肝纤维化发生发展机制亟待深入阐明。本组前期高通量基因检测、验证发现与人正常肝相比肝纤维化组织circRNA_1989和SCARB1表达上调、miR-185-3p下调；生物信息预测circRNA_1989和SCARB1序列均存在miR-185-3p的结合位点；原代HSC活化后circRNA_1989上调；下调HSC circRNA_1989后miR-185-3p表达升高、SCARB1和胶原下降；下调SCARB1后HSC增殖受抑等。推测circRNA_1989经竞争性结合miR-185-3p、削弱对SCARB1表达的抑制、促HSC活化/肝纤维化。现拟利用分子生物学等手段和体内外功能实验明确circRNA_1989在肝纤维化中的功能、阐明 circRNA_1989/miR-185-3p/SCARB1调控轴在肝纤维化进程中的作用机制；并检测和分析相关分子临床转化价值。为肝纤维化防治研究增添新基础。

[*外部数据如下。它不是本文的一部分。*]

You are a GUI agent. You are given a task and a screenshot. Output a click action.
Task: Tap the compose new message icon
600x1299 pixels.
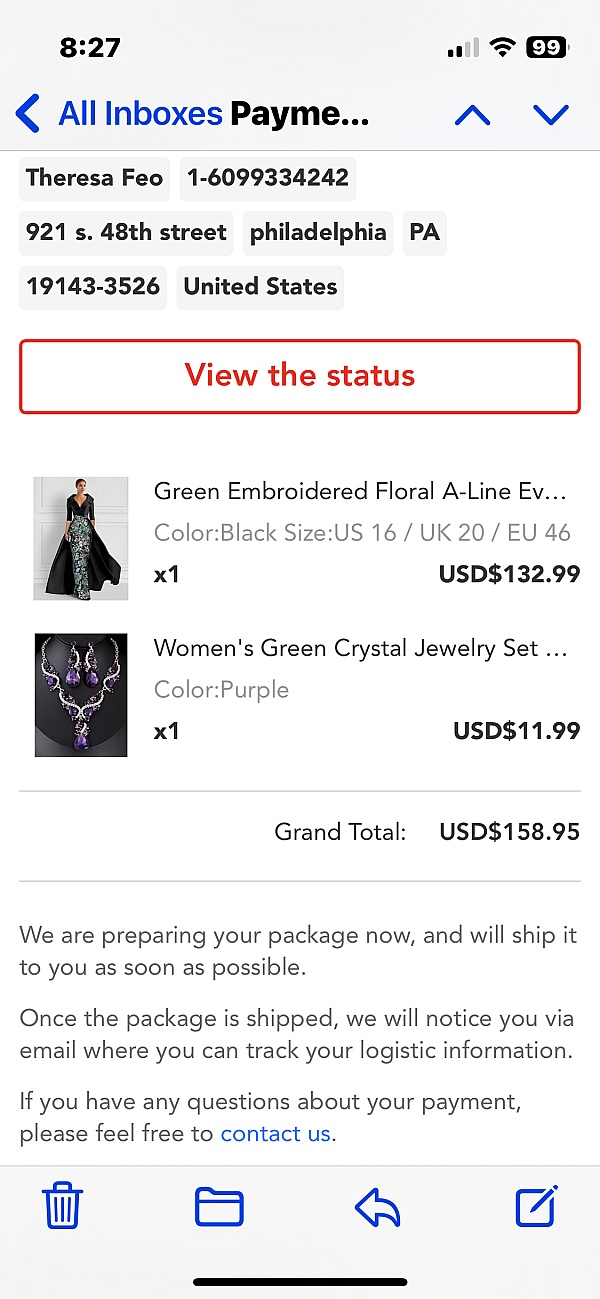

The mechanism of occurrence and development of liver fibrosis needs to be deeply elucidated. Previously we detected gene expression profiles in clinical liver fibrosis tissues by using high-throughput technique and verified them by qRT-PCR , and found that: as compared with human normal hepatic tissue, circRNA_1989 and SCARB1 were significantly upregulated, and miR-185-3p was downregulated in liver fibrosis samples; Bioinformatics analysis predicted that there are the binding sites complementary to miR-185-3p both in circRNA_1989 and in SCARB1. CircRNA_1989 is upregulated during primary culture HSC activation; and knockdown of circRNA_1989 increased the expression of miR-185-3p, decreased SCARB1 and collagen；downregulation of SCARB1 inhibited the HSC proliferation and increased the amount of VA in HSC. Therefore, we speculated that circRNA_1989 regulates hepatic fibrosis by competitive binding with miR-185-3p, impairing its inhibitory effect on SCARB1 expression, and then promoting HSC activation/liver fibrosis. In present project, we will clarify the function of circRNA_1989 in hepatic fibrosis and elucidate the roles of circRNA_1989/miR-185-3p/SCARB1 regulation axis by using the molecular biologic and other methods and making in vitro and in vivo functional experiments and other experiments; and analyze the potential value for clinical research/application of related molecules by RNA-scope and other technologies, which will shed a new light on clinical prevention/treatment study on liver fibrosis.